§ Task objective:
Starting at the line that contains "Image resolution: width=954", please transcribe every line through the end of the entries, exactly and with no pictures.

Stored data entries
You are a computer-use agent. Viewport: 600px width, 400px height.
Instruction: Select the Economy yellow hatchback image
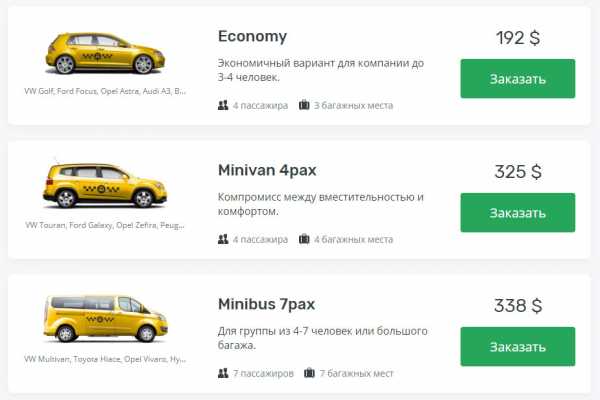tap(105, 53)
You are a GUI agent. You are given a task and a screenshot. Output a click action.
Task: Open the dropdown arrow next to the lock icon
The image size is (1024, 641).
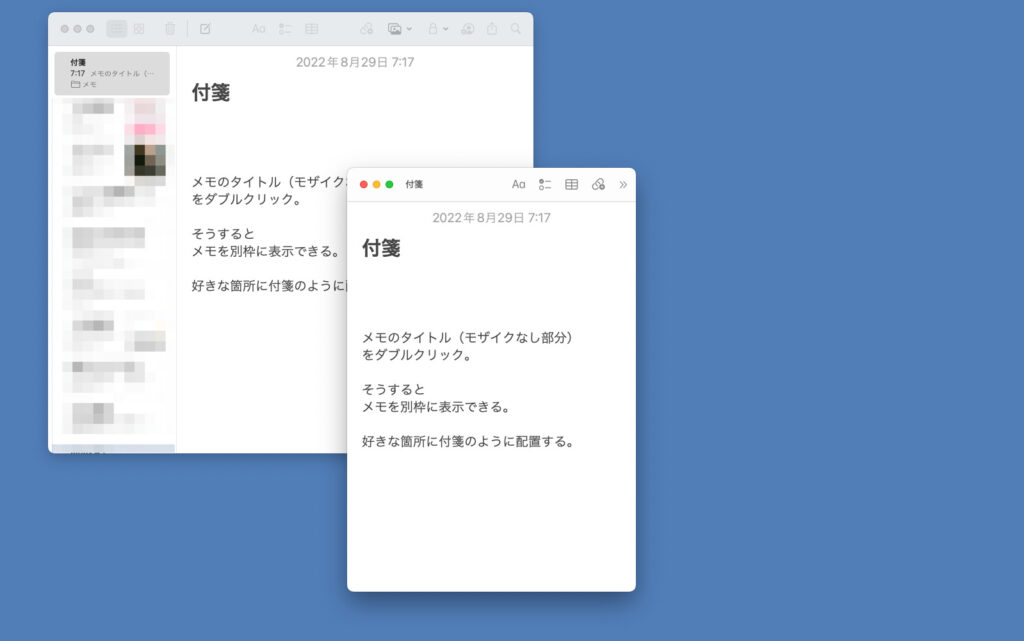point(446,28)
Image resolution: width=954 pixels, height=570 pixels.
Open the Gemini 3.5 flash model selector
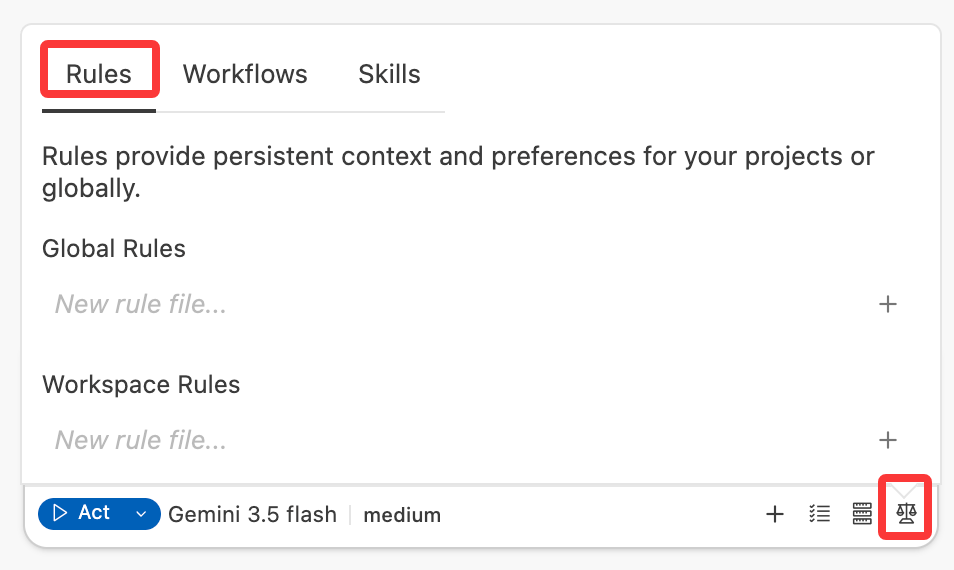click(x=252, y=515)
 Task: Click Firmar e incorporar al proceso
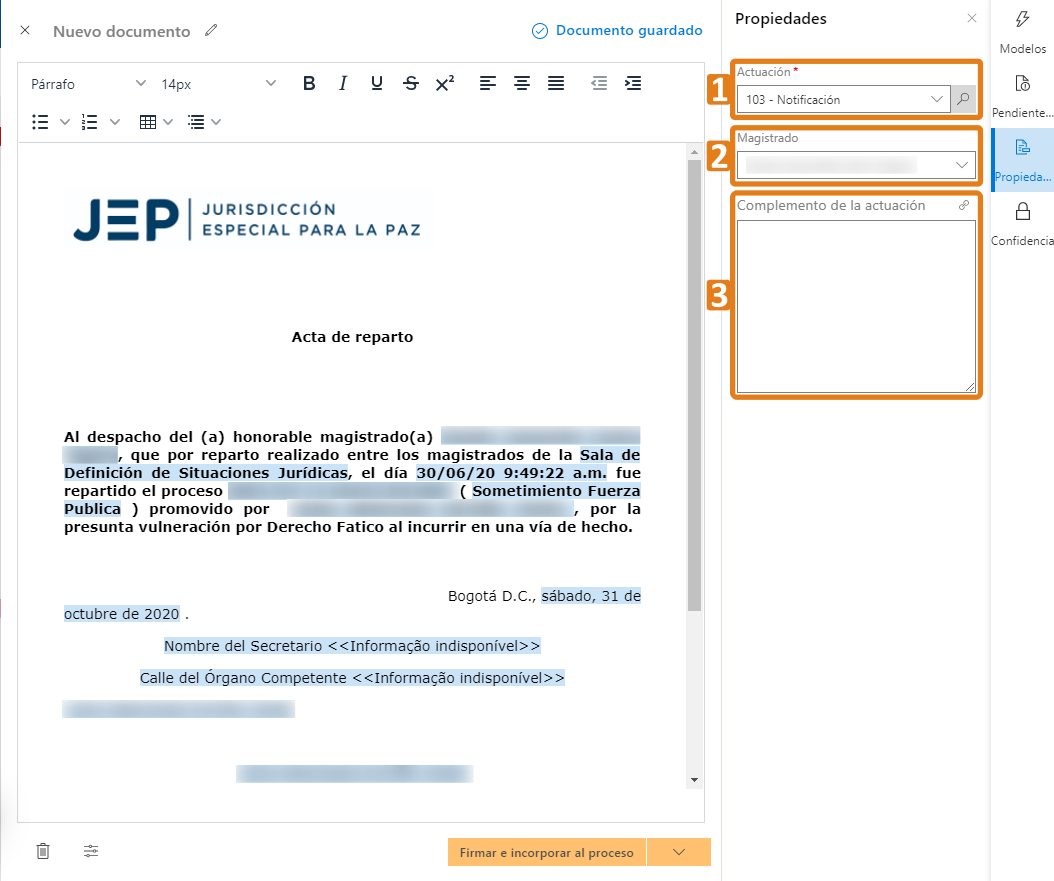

§ Answer to this exercise:
Image resolution: width=954 pixels, height=570 pixels.
Open the Gemini 3.5 flash model selector
click(x=252, y=515)
 Task: Click Firmar e incorporar al proceso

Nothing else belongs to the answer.